Robert Thomas also contends that because Vista had the right to rescind the contract as soon as it learned of the fraud, Vista should not be allowed to wait to sue until it incurred damage.   Robert Thomas relies upon Griffin v. Payne (1933) 133 Cal.App. 363, 24 P.2d 370 (Griffin ), where we held that a customer who was notified of a stock trade and did nothing could not later sue when he lost money on the stock.   We reasoned that “ ‘where there remains with the principal, after his complete knowledge of the transaction, the power to rescind, and he fails to do so he is properly charged with the full acceptance of all the responsibilities of the contract, even to the exoneration of his agent, because with the ability to rescind, if he had rescinded, the transaction would be at an end and no one would be injured.’  [Citation.]”  (Id. at p. 373-374, 24 P.2d 370.)   As the full quotation makes clear, Griffin relies upon a principal's ratification of an agent's action.   Griffin does not govern this case,  where the broker “fail[s] to make a full disclosure of the facts surrounding the [security] transactions.”   (Weiner v. Mullaney (1943) 59 Cal.App.2d 620, 637, 140 P.2d 704 [distinguishing Griffin in a breach of fiduciary duty case].)

 Vista has the right to elect its remedy:  “When a party learns that he has been defrauded, he may, instead of rescinding, elect to stand on the contract and sue for damages, and in such case his continued performance of the agreement does not constitute a waiver of his action for damages.”   (Bagdasarian v. Gragnon (1948) 31 Cal.2d 744, 750, 192 P.2d 935.)   In this case, Vista elected to sue for fraud instead of rescission.

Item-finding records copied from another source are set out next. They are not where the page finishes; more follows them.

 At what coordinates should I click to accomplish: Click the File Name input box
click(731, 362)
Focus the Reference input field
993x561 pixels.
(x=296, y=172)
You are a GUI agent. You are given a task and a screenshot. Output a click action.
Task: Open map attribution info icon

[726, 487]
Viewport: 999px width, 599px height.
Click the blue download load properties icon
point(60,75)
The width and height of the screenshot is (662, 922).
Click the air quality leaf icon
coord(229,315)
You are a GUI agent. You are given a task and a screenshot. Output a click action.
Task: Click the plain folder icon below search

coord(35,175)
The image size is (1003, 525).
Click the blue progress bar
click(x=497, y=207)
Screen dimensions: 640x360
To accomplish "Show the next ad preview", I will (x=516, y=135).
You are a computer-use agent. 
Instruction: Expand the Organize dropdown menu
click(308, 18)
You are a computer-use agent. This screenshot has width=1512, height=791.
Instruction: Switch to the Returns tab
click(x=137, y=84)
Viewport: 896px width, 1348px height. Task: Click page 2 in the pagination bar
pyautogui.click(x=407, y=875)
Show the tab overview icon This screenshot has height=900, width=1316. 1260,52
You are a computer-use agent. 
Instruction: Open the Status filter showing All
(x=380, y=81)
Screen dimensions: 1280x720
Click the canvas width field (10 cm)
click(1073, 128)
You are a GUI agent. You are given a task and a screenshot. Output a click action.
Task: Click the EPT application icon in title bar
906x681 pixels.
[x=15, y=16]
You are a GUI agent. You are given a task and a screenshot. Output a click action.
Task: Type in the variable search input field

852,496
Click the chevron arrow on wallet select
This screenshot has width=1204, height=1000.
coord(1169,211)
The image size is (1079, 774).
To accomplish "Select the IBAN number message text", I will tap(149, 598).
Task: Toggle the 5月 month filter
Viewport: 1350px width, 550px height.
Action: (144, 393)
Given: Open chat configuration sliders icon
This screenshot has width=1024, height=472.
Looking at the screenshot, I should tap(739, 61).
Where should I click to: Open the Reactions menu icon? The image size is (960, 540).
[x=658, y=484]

IV. The Four-Year Statute of Limitations

 Vista contends the four-year statute of limitations applies to its causes of action for breach of fiduciary duty and breach of the implied covenant of good faith and fair dealing.   The statute of limitations that applies to an action is governed by the gravamen of the complaint, not the cause of action pled.  (Wyatt v. Union Mortgage Co. (1979) 24 Cal.3d 773, 786, fn. 2, 157 Cal.Rptr. 392, 598 P.2d 45.) The gravamen of Vista's complaint is that Robert Thomas's acts constituted actual or constructive fraud.   The applicable statute of limitations for fraud is three years.  (Code Civ.Proc. § 338, subd. (d).)  Therefore, the court did not err in holding the statute of limitations is three years.


The judgment is reversed.   Respondent to bear costs on appeal.


1.   Robert Thomas relies upon Vista's attorney's statement that Vista lost money on the two SBA strips that were sold.   However, Rowlen's October 4, 1990 letter states one of the SBA strips was sold at the price at which Vista purchased it.


WORK, Acting P.J., and HALLER, J., concur.